Dhruv gave the captain a wary look.
“Relax,” the captain told him. “If there is anything that I’ve learned from my years in space, it is to not panic.”
“But captain…” Dhruv said. He glanced over at Citlally, but held his tongue lest he say too much.
“Just wait a minute… I said that I would get her to safety no matter what, but I’m not going to be reckless. Let’s see what they do.”
They watched, tense with uncertainly, as the K’zzyrch ship hesitated. Captain Mannarius worried, secretly, silently, that they were looking for the human. Had the Wilang seen her escape? Perhaps they had alerted the K’zzyrch that their purchased goods had departed, and were now demanding to have their funds returned. It wasn’t common for them to care about a single soul, but if they were now wise to how such behavior was affecting their finances…
“They’re moving,” Dhruv whispered at last.
“Not towards us,” the captain added with a sigh of relief.

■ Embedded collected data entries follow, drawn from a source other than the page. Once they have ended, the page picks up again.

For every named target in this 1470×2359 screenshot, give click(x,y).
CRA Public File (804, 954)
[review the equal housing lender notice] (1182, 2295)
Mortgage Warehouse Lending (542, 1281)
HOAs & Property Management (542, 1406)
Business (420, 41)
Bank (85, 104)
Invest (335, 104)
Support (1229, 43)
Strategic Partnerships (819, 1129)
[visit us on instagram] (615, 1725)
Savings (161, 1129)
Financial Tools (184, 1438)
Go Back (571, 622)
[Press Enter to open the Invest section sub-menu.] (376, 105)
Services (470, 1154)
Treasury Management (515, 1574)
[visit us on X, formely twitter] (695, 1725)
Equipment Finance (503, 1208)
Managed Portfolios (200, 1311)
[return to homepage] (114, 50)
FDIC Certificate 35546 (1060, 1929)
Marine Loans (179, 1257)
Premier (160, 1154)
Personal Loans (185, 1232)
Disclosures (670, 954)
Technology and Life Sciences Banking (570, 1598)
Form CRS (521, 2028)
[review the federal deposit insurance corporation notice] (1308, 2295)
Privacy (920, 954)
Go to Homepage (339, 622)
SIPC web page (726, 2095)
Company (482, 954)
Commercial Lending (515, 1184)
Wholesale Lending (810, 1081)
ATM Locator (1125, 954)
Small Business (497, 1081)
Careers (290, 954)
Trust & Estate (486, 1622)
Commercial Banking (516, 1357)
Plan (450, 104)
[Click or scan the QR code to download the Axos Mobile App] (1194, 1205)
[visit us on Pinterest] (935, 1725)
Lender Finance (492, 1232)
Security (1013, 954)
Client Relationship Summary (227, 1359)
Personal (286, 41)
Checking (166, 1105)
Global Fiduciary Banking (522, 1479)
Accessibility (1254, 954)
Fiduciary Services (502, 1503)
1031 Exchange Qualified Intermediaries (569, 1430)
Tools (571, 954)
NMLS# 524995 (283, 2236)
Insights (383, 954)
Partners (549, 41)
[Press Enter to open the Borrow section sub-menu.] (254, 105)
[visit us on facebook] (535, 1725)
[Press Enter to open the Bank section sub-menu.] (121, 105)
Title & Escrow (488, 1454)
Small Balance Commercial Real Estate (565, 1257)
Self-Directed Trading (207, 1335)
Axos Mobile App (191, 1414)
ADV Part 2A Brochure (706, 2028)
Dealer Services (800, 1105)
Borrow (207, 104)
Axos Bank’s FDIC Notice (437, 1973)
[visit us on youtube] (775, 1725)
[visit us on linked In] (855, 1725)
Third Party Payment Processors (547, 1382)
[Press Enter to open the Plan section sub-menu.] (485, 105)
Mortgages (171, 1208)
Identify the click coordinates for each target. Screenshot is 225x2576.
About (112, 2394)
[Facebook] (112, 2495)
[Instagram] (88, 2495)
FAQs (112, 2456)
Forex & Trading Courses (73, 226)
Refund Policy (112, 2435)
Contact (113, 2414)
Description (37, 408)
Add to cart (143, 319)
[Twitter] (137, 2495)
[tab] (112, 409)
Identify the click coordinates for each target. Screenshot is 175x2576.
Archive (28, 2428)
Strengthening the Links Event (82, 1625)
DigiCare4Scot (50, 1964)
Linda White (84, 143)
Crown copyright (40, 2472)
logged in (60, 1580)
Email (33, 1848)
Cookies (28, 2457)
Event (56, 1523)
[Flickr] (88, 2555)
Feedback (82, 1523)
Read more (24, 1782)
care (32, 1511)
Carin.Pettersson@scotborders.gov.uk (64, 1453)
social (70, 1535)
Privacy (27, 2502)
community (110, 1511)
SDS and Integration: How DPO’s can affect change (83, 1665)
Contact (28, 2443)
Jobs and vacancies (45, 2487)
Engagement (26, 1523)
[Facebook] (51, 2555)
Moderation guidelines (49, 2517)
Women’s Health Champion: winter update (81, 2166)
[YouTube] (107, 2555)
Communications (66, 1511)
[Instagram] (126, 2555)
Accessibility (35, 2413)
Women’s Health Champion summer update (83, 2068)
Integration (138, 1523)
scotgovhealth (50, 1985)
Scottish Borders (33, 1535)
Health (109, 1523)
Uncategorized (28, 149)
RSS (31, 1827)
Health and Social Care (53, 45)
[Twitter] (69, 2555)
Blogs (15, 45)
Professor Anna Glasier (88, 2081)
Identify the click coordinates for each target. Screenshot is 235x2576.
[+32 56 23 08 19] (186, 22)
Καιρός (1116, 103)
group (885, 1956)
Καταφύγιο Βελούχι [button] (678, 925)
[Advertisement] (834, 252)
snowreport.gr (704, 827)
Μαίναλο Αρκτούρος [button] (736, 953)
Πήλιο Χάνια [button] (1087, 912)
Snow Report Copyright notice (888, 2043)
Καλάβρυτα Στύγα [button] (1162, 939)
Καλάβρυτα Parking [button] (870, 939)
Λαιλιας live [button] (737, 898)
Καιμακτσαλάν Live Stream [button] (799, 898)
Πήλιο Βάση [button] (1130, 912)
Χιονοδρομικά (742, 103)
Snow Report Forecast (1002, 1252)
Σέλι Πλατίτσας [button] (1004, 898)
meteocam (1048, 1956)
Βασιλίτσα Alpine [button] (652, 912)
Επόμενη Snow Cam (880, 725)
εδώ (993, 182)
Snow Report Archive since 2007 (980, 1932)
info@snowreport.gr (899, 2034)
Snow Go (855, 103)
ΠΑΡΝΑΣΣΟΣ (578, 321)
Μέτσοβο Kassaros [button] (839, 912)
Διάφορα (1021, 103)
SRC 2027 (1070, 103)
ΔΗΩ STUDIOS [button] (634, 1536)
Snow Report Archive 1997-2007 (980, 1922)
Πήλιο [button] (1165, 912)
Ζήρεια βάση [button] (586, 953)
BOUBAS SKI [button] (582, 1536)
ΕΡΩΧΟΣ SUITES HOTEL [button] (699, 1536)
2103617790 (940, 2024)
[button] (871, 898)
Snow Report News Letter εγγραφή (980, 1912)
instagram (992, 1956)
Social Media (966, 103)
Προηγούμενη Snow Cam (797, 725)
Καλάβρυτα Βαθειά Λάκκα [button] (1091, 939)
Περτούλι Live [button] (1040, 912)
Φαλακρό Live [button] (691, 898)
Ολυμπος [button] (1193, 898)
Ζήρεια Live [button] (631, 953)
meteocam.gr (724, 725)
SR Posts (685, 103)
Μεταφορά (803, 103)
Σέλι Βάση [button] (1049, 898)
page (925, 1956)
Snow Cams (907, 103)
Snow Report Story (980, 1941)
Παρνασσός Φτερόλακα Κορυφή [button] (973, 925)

He kept his eyes on the copper and purple K’zzyrch vessel as it drifted slowly towards the space station. It was a good distance above them when a docking port extended and linked up with their ship. After a few minutes, The captain turned back to the others.
“They are linked and releasing their air locks by now,” Mannarius told them. “They will not be able to leave for a while, knowing how long it takes to reverse all of those locks.”
“Just say the word, captain,” the co-pilot said with a grin.
“Dhruv, get us out of here!”
With a series of keystrokes, Dhruv had the Lionstar moving. It slipped out of the docking bay with ease, and the co-pilot steered it around the space station. They came up to an immense circle that floated in the æther like an ornament hung by some distant world’s gods. A light fluctuated with shades of shimmering blue within the circle as though daring them to try to pass through it.
“The jump-gate is ready for us, captain,” Dhruv informed them, turning around to look at everyone. “Signals show that our destination is set for Nebula Station 246.”
“Excellent!” the captain replied. “Send our signal over to Remote Outpost 3-1-4 so they’ll know when we’ve left, then take us through.”
Dhruv nodded, and was soon tapping away at his keyboard. There was a short series of beeps, and then he turned a dial on the control panel.
“Okay, ladies,” Mannarius said as he turned to Citlally and Iratze, “time for you to take your seats.”
He gestured to the few extra seats installed on the bridge, and they each took one. Iratze made sure that Citlally could get her straps buckled, then fastened her own, Mannarius nodded to them, and he and Dhruv buckled in as well.
“Hold onto your hats, everyone,” Mannarius called out as the ship lurched forward. “This could get a little bumpy!”